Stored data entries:
* * * * * * * * *
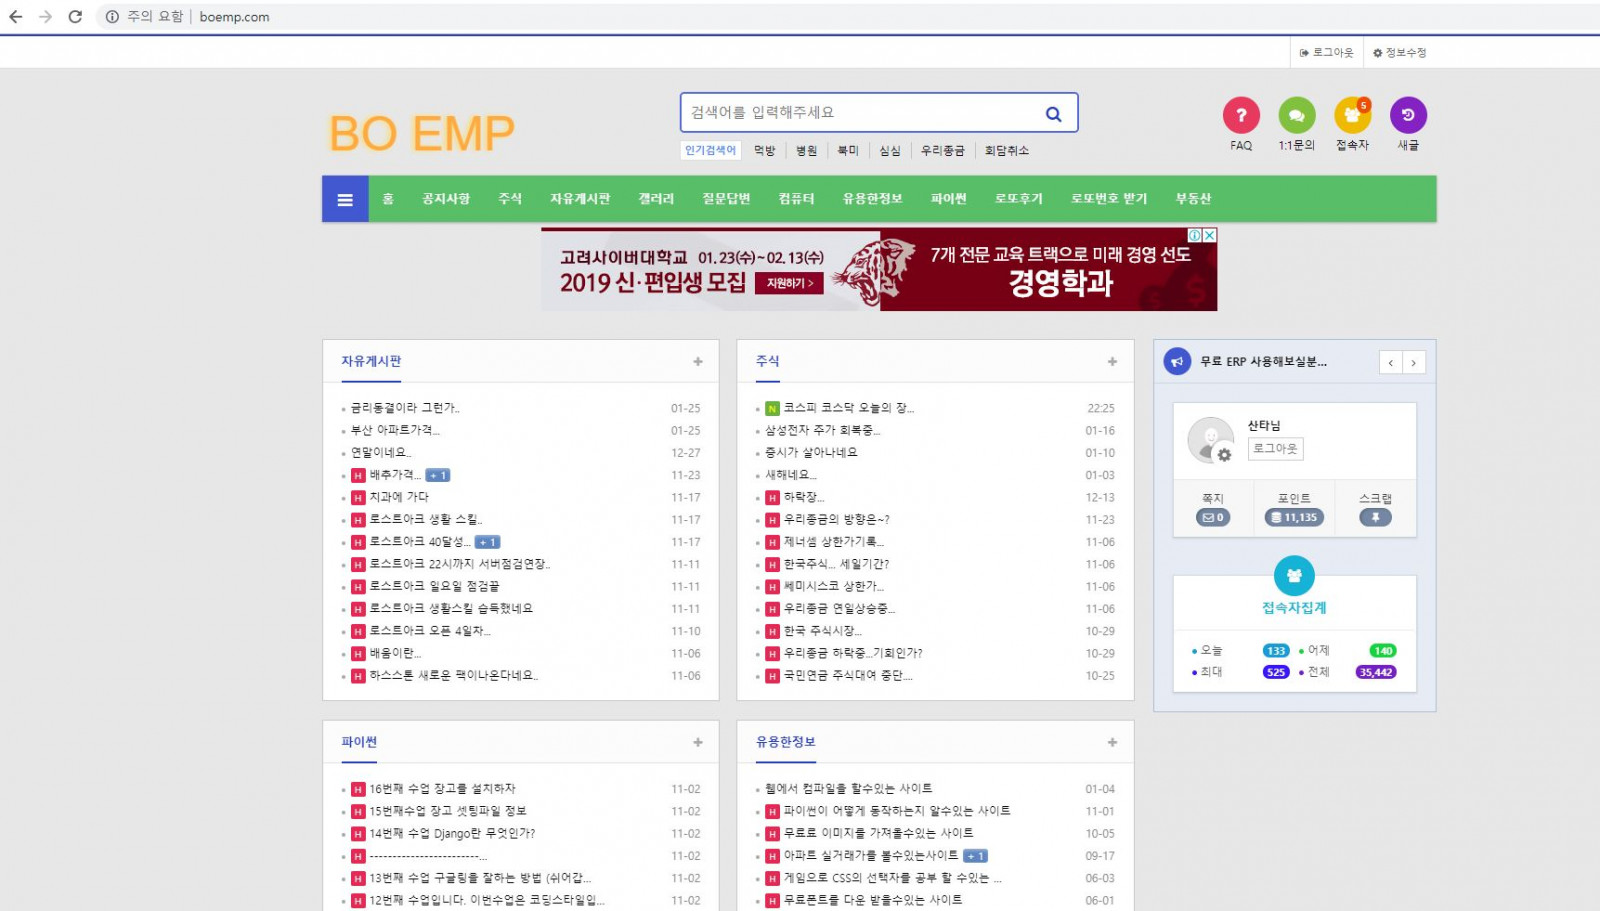Viewport: 1600px width, 911px height.
Task: Click the 로그아웃 button under 산타님
Action: (x=1275, y=449)
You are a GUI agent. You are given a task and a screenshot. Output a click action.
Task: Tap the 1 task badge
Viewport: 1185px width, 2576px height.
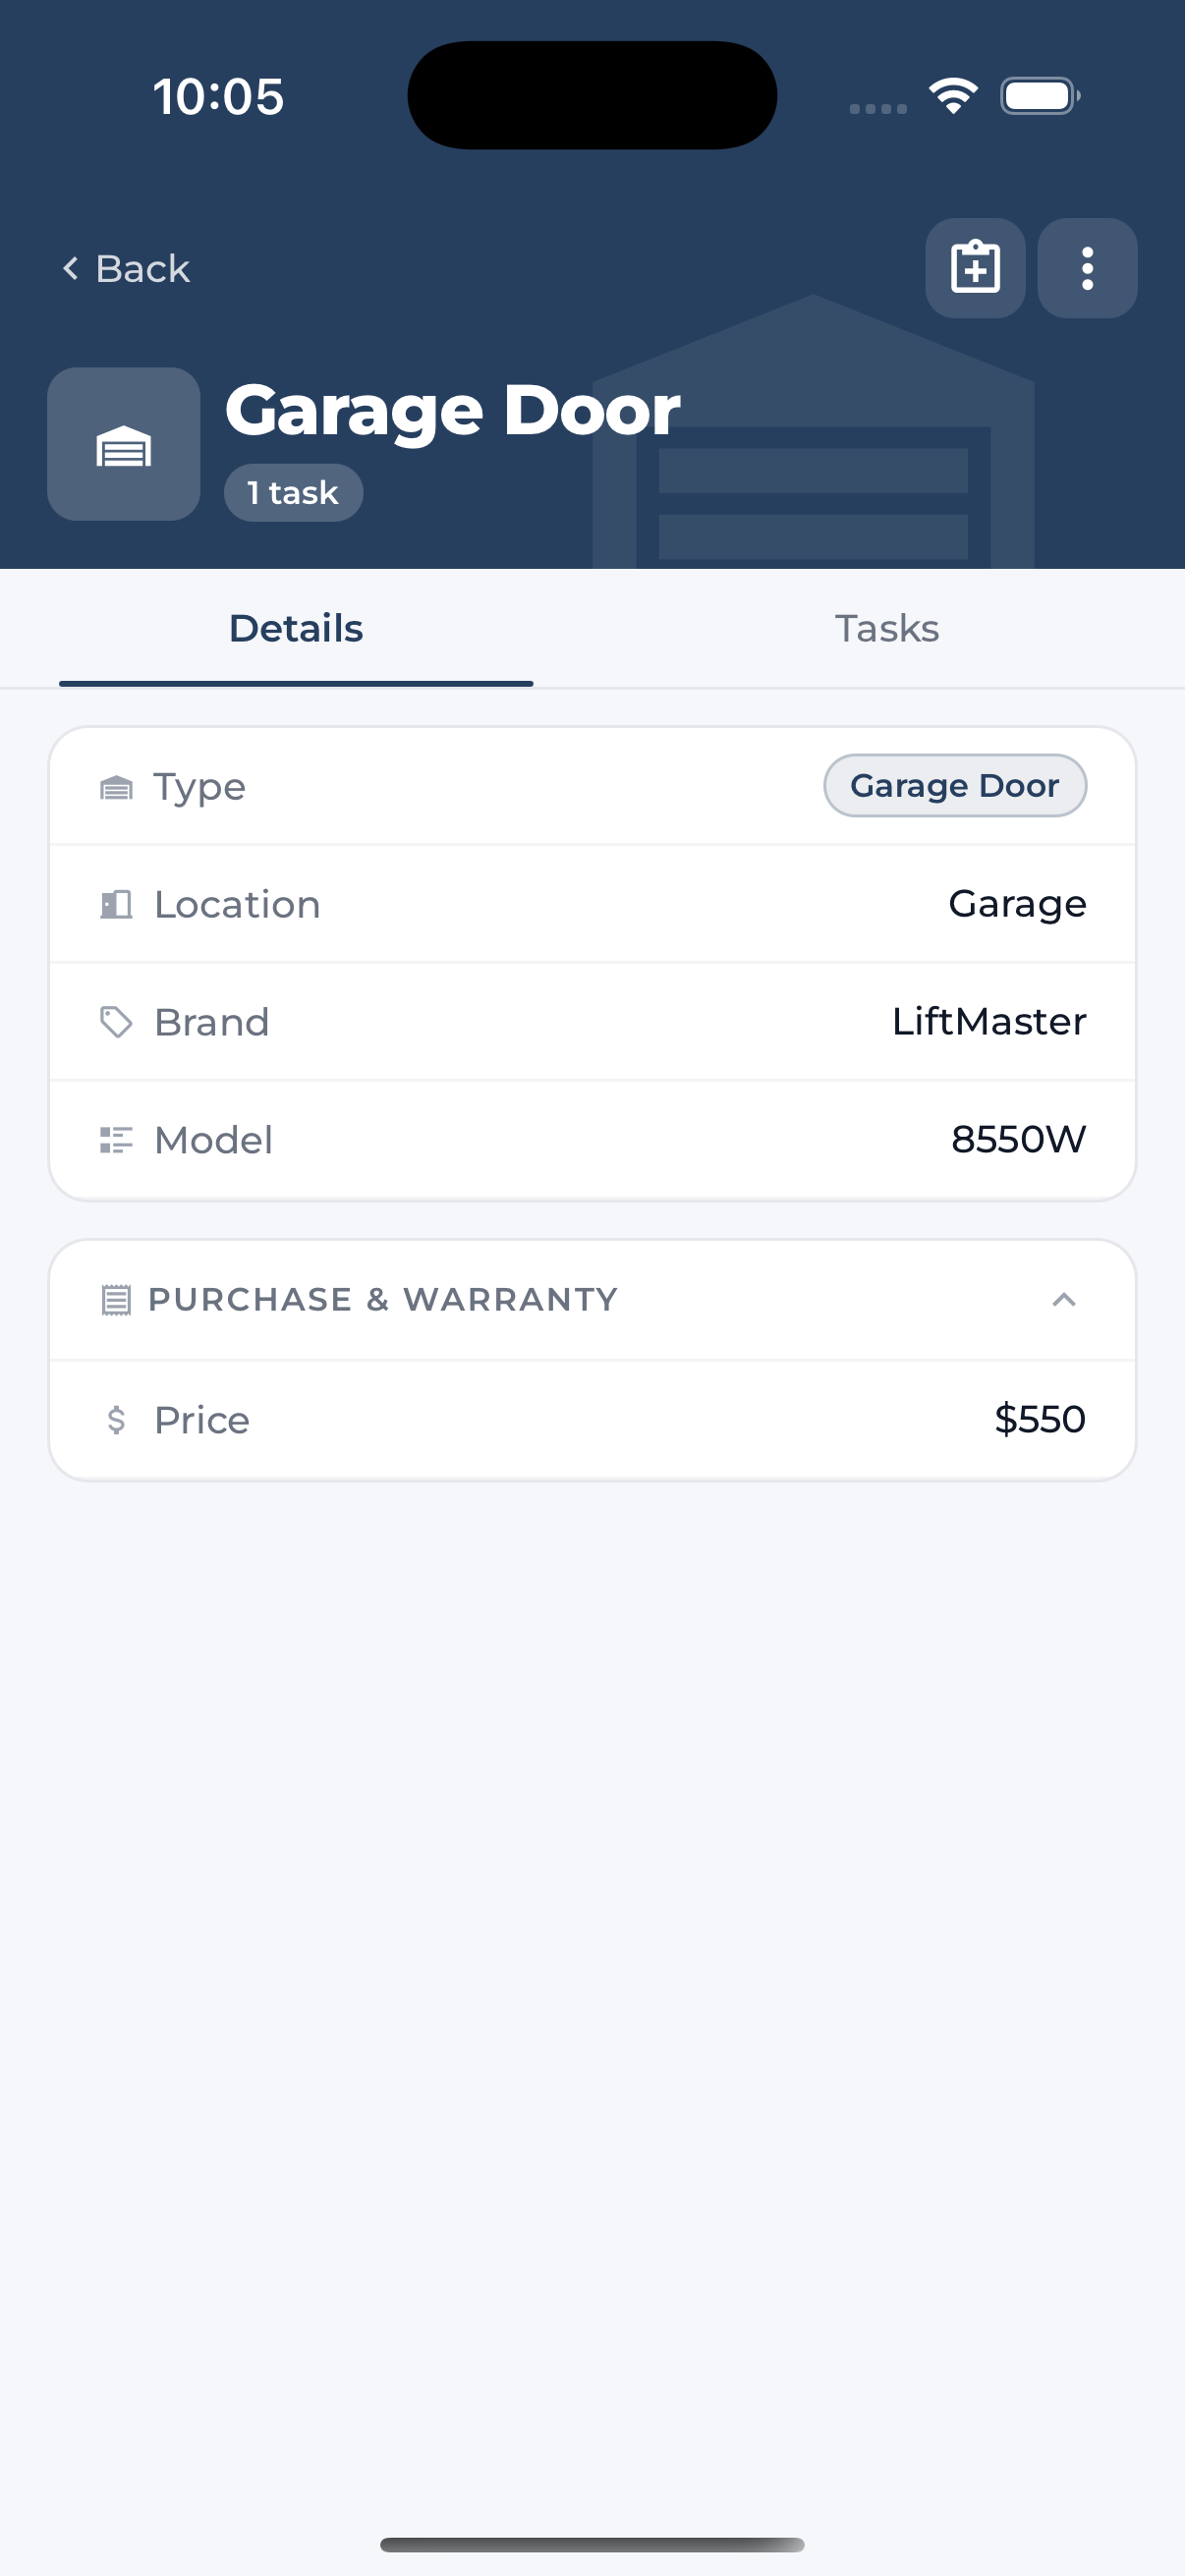click(x=293, y=492)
* * * * * * * * *
§ Required work:
Put each line of the records above into a Markdown table with a column headed "No." for the row number and a column headed "Entry" for the line, skipping blank lines. Omit the pictures from the table.

§ Written response:
| No. | Entry |
|---|---|
| 1 | Viewport: 1600px width, 911px height. |
| 2 | Task: Click the 로그아웃 button under 산타님 |
| 3 | Action: (x=1275, y=449) |
| 4 | You are a GUI agent. You are given a task and a screenshot. Output a click action. |
| 5 | Task: Tap the 1 task badge |
| 6 | Viewport: 1185px width, 2576px height. |
| 7 | click(x=293, y=492) |